The Athenian Treasury (Greek: Θησαυρός των Αθηναίων) at Delphi was constructed by the Athenians to house dedications and votive offerings made by their city and citizens to the sanctuary of Apollo. The entire treasury including its sculptural decoration is built of Parian marble. The date of construction is disputed, and scholarly opinions range from 510 to 480 BCE. It is located directly below the Temple of Apollo along the Sacred Way for all visitors to view the Athenian treasury on the way up to the sanctuary.

Pausanias mentions the building in his account of the sanctuary, claiming that it was dedicated from the spoils of the Battle of Marathon, fought in 490 BCE against the Persians. The Battle of Marathon can be seen in some of the images of the metopes which compare their victory to mythology. By using the founder of Athens, Theseus, to show the victories of Athens, the treasury established Athens as one of the most powerful, polis, city-states of Greece. According to archeological records, the Athenian treasury metopes display the earliest known presence of Theseus in a large-scale sculpture. Prior to this treasury, Theseus had been depicted on vase paintings, but never before on architecture. Although Herakles was also depicted in the metopes, the added heroic character showed the Athenian's increasing devotion to Theseus. The pairing of the two heroes was a metaphor alluding to the Battle of Marathon.

INFORMATION SHOWN =>
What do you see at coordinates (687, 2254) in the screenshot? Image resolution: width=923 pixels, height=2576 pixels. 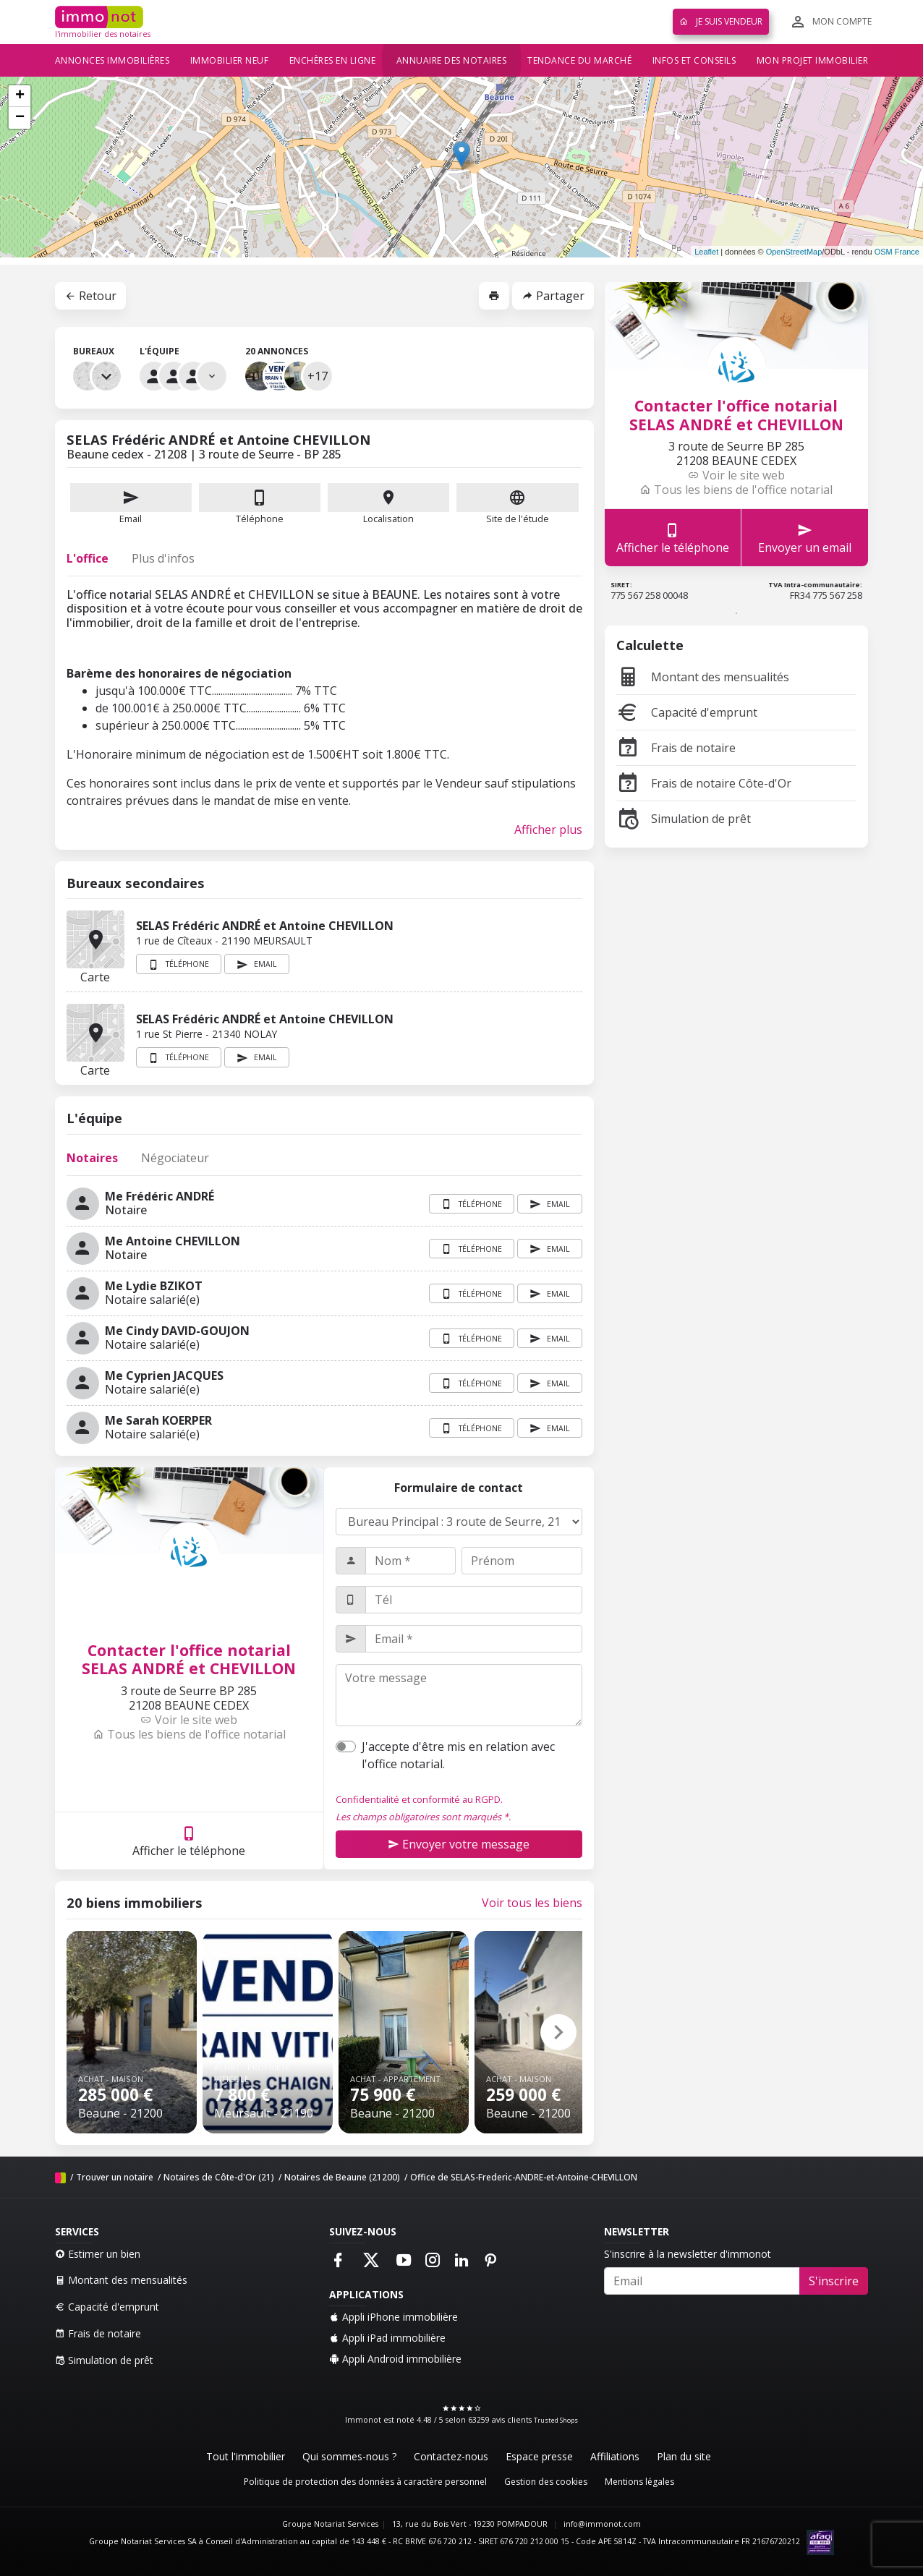 I see `S'inscrire à la newsletter d'immonot` at bounding box center [687, 2254].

PROBLEM 1 => According to the Athenian Treasury text, what material is the entire treasury built of?
PROBLEM 2 => Reproduce the stretch of the Athenian Treasury text from "The Athenian Treasury (Greek: Θησαυρός" through "to the sanctuary.".

COMPLETE ANSWER 1 => Parian marble.

COMPLETE ANSWER 2 =>
The Athenian Treasury (Greek: Θησαυρός των Αθηναίων) at Delphi was constructed by the Athenians to house dedications and votive offerings made by their city and citizens to the sanctuary of Apollo. The entire treasury including its sculptural decoration is built of Parian marble. The date of construction is disputed, and scholarly opinions range from 510 to 480 BCE. It is located directly below the Temple of Apollo along the Sacred Way for all visitors to view the Athenian treasury on the way up to the sanctuary.